- Born: 1920 or 1921
- Died: April 1, 1995 State College, Pennsylvania
- Education: University of Michigan
- Scientific career
- Fields: Political science
- Workplaces: Wheaton College; Pennsylvania State University; Cairo University;

= Ruth C. Silva =

American political scientist

Ruth Caridad Silva (1920 or 1921—April 1, 1995) was an American political scientist. She was a scholar of presidential succession and apportionment in the United States. She spent much of her career at Pennsylvania State University.

==Life and career==
Silva attended the University of Michigan, where she received her Bachelor of Arts degree and Master of Arts degree in 1943, and completed her PhD in 1948. After her PhD, she became an instructor at Wheaton College. In 1948, she became a professor at Pennsylvania State University, where she worked for the remainder of her career. In 1952–1953 she worked as Fulbright Professor at Cairo University (then King Fuad I University).

In 1951, Silva published Presidential Succession. The book devoted five chapters to the intricacies of presidential succession laws in the United States, and ended with a study of presidential succession-related policies. She conducted research for many years on the procedures for replacing presidents who were no longer able to perform their responsibilities.

In 1962, Silva published the book Rum, Religion, and Votes: 1928 Re-examined. The book studied the 1928 United States presidential election, focusing in particular on the question of why Al Smith suffered such a lopsided defeat, and examining the extent to which it was due to prejudice against his Catholicism. The book was particularly noted for its use of multivariable regressions to analyze elections, which was then a new application of a methodology that had been made possible by recent advancements in computing.

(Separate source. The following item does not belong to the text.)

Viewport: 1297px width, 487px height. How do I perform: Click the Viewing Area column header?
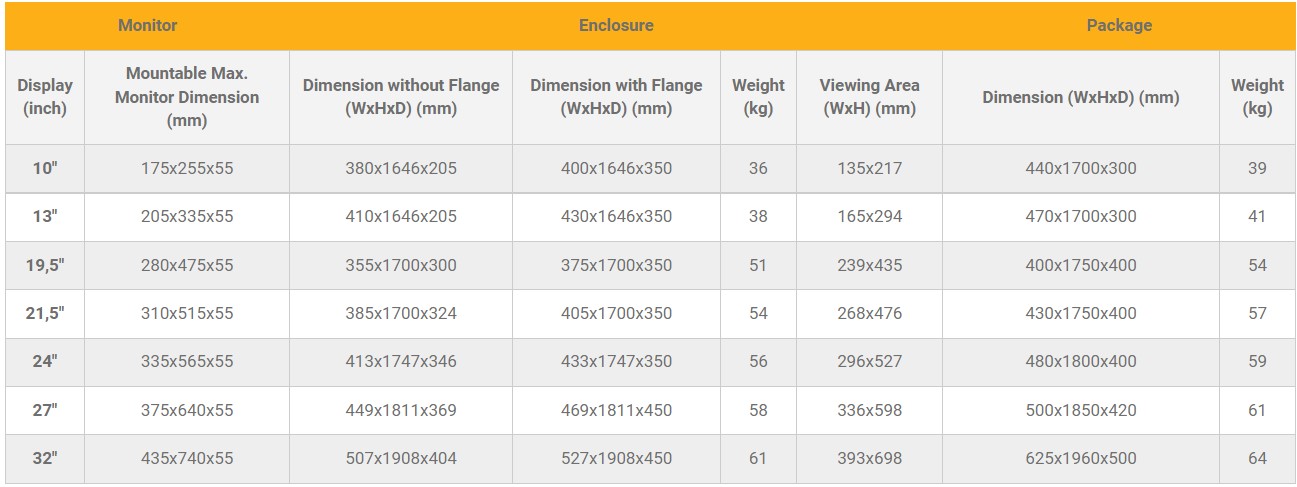coord(869,97)

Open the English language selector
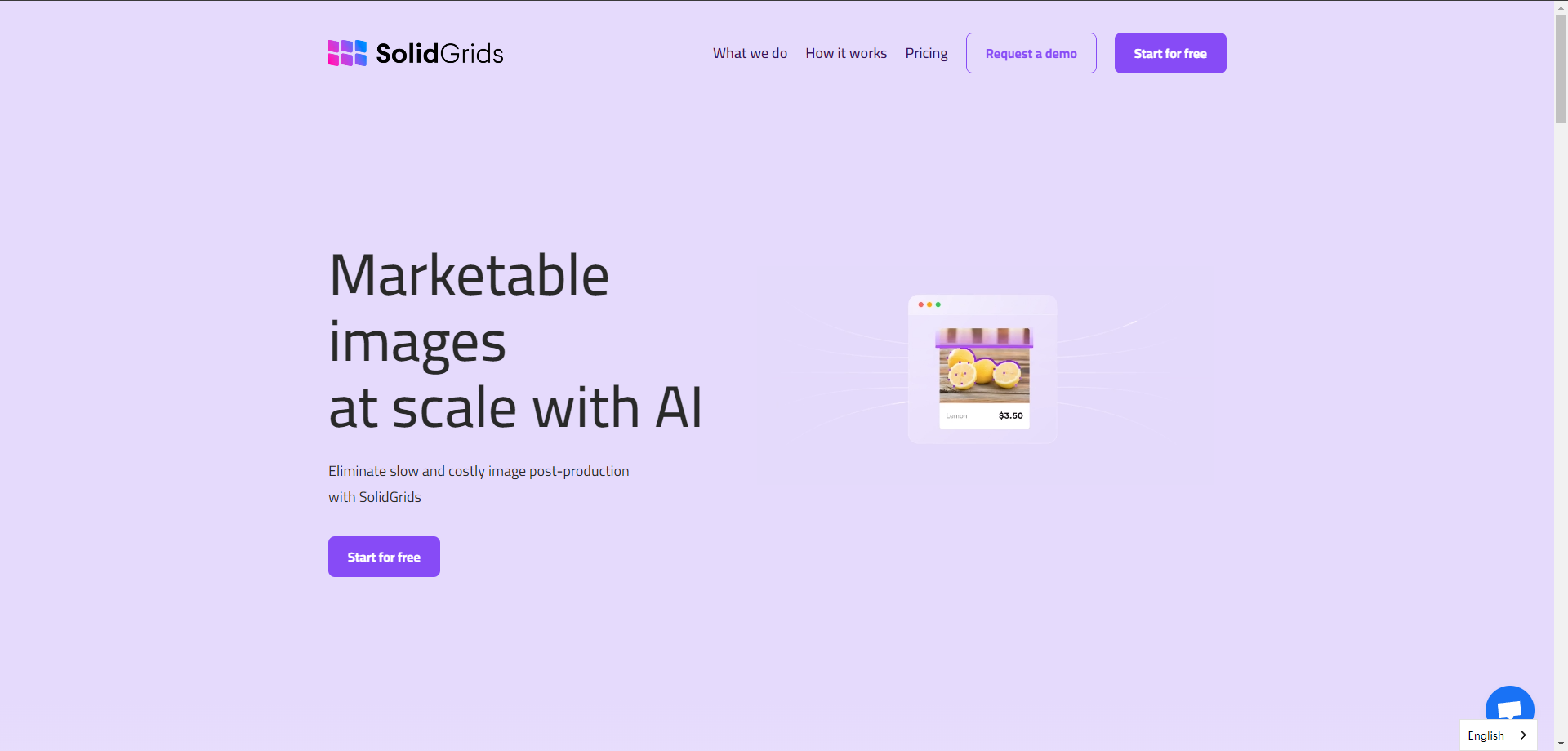click(1486, 735)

Other work by Silva concerned political systems in the United States, including voting procedures and institutions like presidential primaries. In 1960, Silva prepared the report Legislative Apportionment for the New York State Temporary Commission on Revision and Simplification of the Constitution.

==Selected works==
- Presidential Succession (1951)
- Rum, Religion, and Votes: 1928 Re-examined (1962)
- American Government Democracy and Liberty in Balance, with Edward Keynes, Hugh A. Bone, and David W. Adamany (1976)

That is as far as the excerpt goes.